- [ABOUT THIS TASK]:
Once you reach the line containing "Viewport: 616px width, 387px height." in the data below, restate each line word for word up to and including the one containing "Click the Google logo on map".

- [DATA FOR THIS TASK]:
• • • •
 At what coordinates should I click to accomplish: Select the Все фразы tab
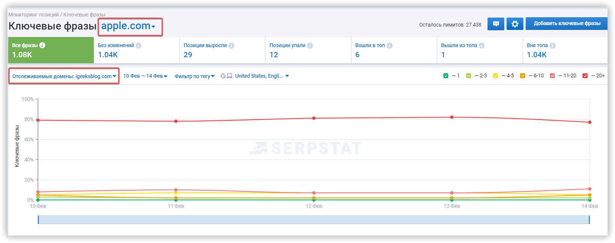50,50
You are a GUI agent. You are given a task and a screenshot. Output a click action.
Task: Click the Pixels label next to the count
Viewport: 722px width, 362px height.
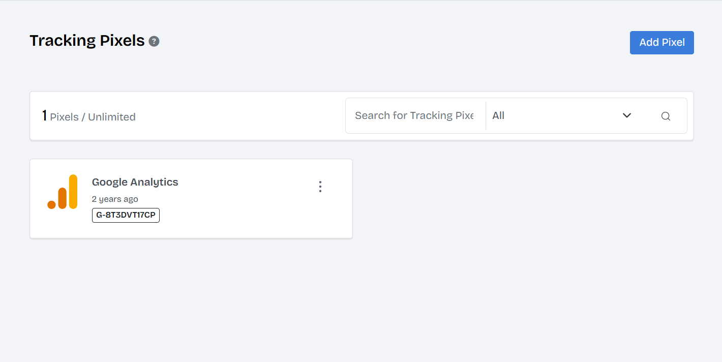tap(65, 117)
• • • •
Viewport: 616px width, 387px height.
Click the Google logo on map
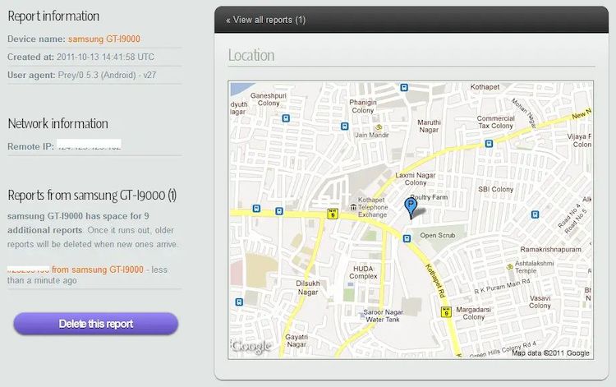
• • • •
- [TASK ANSWER]:
Viewport: 616px width, 387px height.
Click the Google logo on map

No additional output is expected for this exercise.